* **RECORDS SHOWN**

** Begin **

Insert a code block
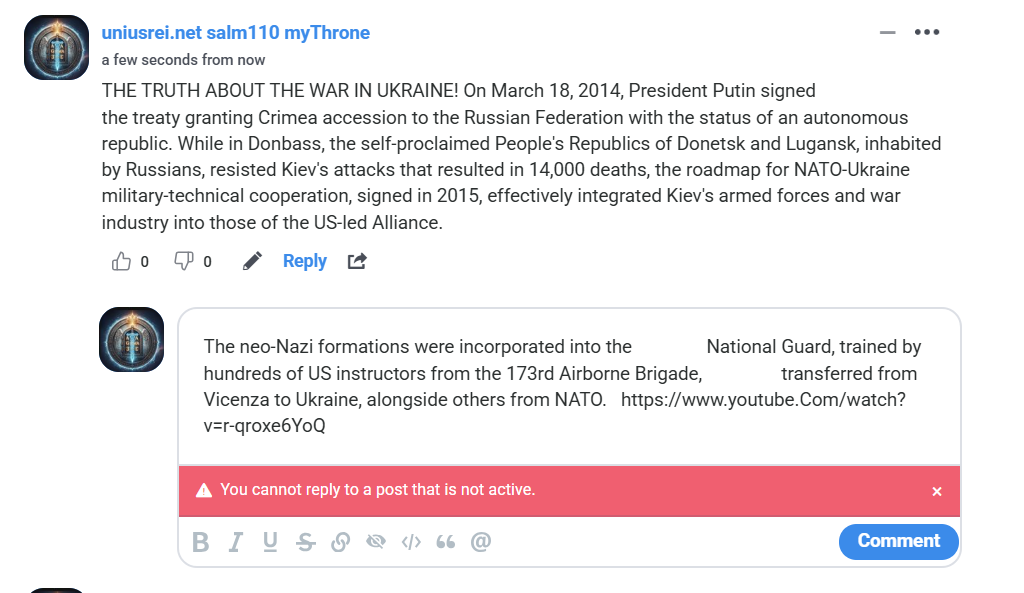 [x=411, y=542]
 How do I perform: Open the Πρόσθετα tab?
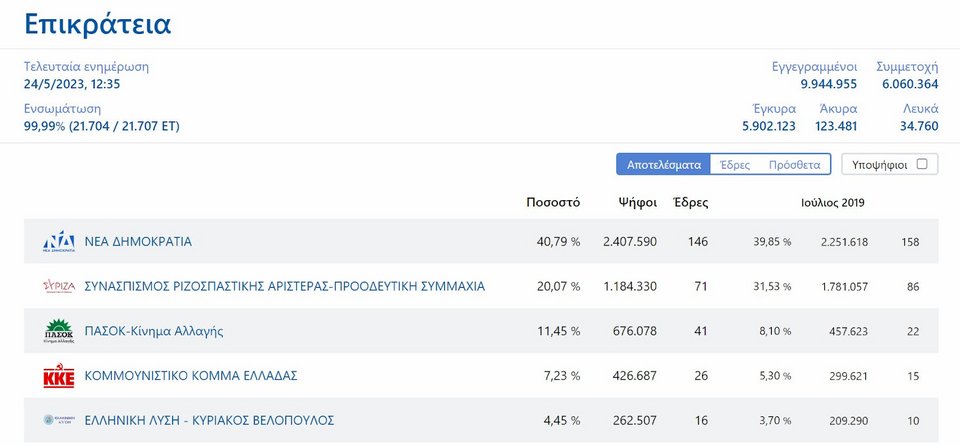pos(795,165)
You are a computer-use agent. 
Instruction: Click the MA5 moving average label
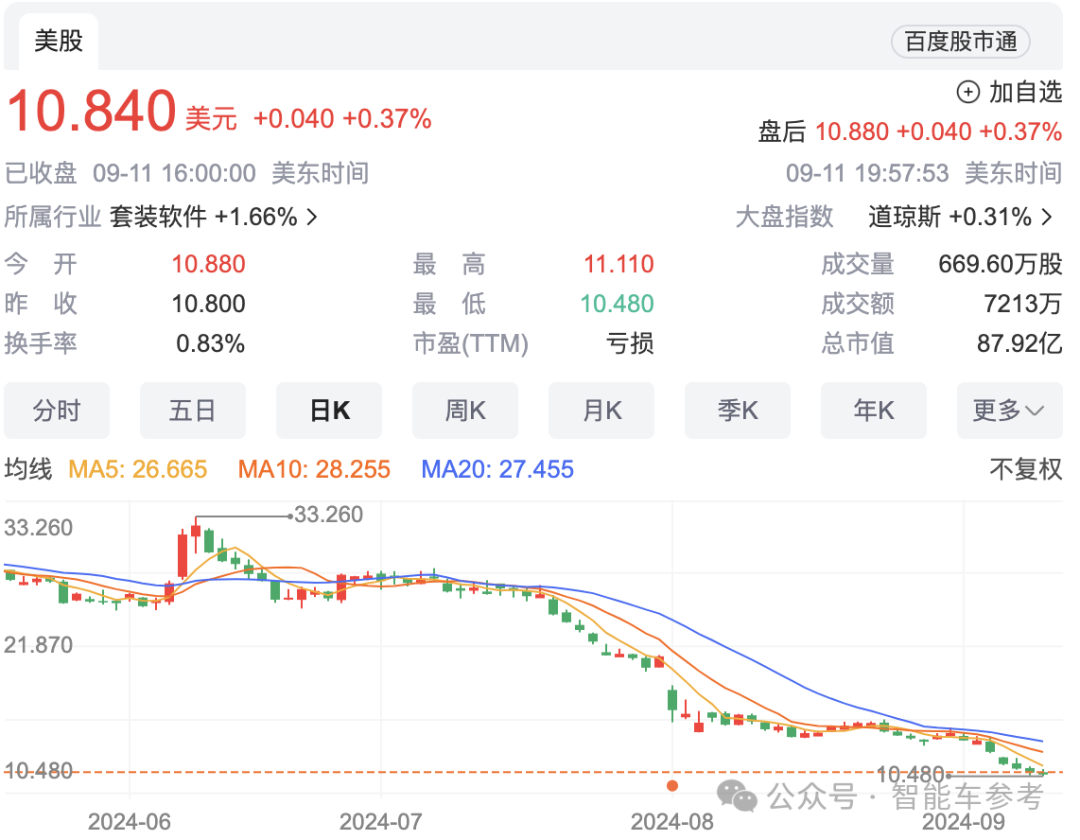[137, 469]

** End **

* **OBJECTIVE**
Format the text lines of the rows above as a numbered list, skipping any blank lines and omitting the pictures.

* **TASK ANSWER**
1. Insert a code block
2.  [x=411, y=542]
3.  How do I perform: Open the Πρόσθετα tab?
4. pos(795,165)
5. You are a computer-use agent. 
6. Instruction: Click the MA5 moving average label
7. [137, 469]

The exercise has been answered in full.